C’est aussi respecter le passé. « En France, la grève est le seul moyen pour conquérir les droits sociaux », explique l’historien Stéphane Sirot (2). Il suffit de se plonger dans l’histoire sociale pour s’apercevoir que toutes nos avancées ont été conquises avec les dents. Et souvent en refusant de bosser. La grève générale naît au XIXe siècle. Un concept politique créé par les anarco-syndicalistes, basé sur le refus d’obéir et de servir, qui se développe rapidement avec l’industrialisation du travail.
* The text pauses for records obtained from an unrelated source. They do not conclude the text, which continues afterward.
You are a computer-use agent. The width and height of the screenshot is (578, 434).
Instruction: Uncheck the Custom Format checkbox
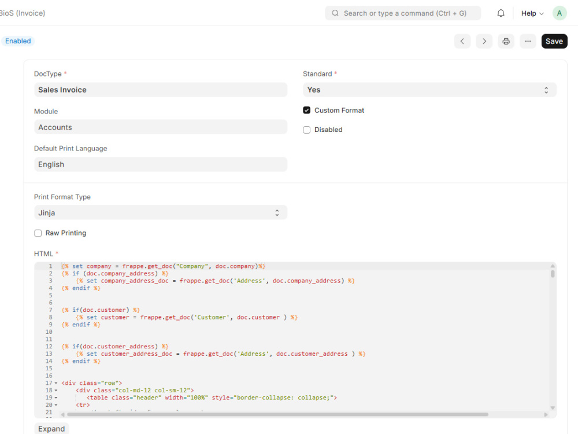tap(306, 110)
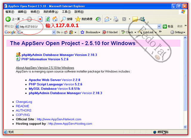Refresh the page with the green arrows icon
Screen dimensions: 191x138
pyautogui.click(x=47, y=19)
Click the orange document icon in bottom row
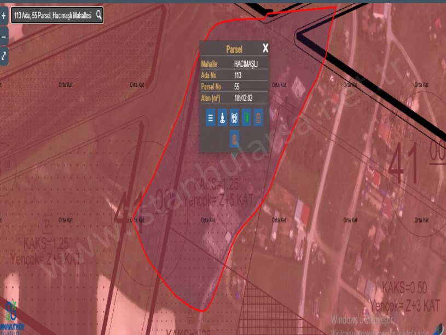 pyautogui.click(x=234, y=139)
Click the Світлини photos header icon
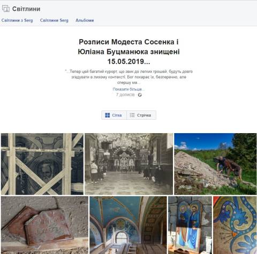This screenshot has width=257, height=254. click(x=6, y=9)
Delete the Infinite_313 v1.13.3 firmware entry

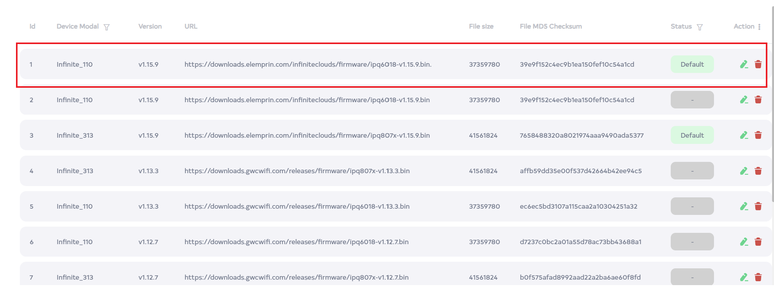coord(758,171)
Les plus connues ? En 1936, on gagne la semaine de 40 heures et 15 jours de congés payés. En 1995, le gouvernement Juppé retire son projet de réforme des retraites. En 2005, le CPE est supprimé.
Occuper l’espace public. Vivre ensemble. C’est aussi le moment de prendre le temps d’observer comment on fait société ensemble. Et d’imaginer, de changer les règles du jeu. Contre La loi El Khomri sur le travail, on organise Nuit Debout en autogestion, contre Parcoursup, on bloque les facs.
Et surtout pour la démocratie. N’en déplaise à Macron et sa clique, la grève est un témoin clé des aspirations d’un pays. « Ce qui explique d’ailleurs qu’elle fût longtemps interdite dans la plupart des dictatures de gauche ou de droite. » (3) Moins le pouvoir est populaire et plus la mobilisation sociale est soutenue. Ce qui augure un printemps social. Encore une bonne raison de croire en nos grèves…
Clément Villaume
1- Grève générale, Jack London, 1909, éd. Libertalia, 104 pages, 8 €.
2- À lire le dossier passionnant de la revue Limite, « Grèves : la lutte pour la maintien », oct. 2018, en accès libre sur internet.
3- La grève en débat, Guy Groux et Jean-Marie Pernot sur cairn.info.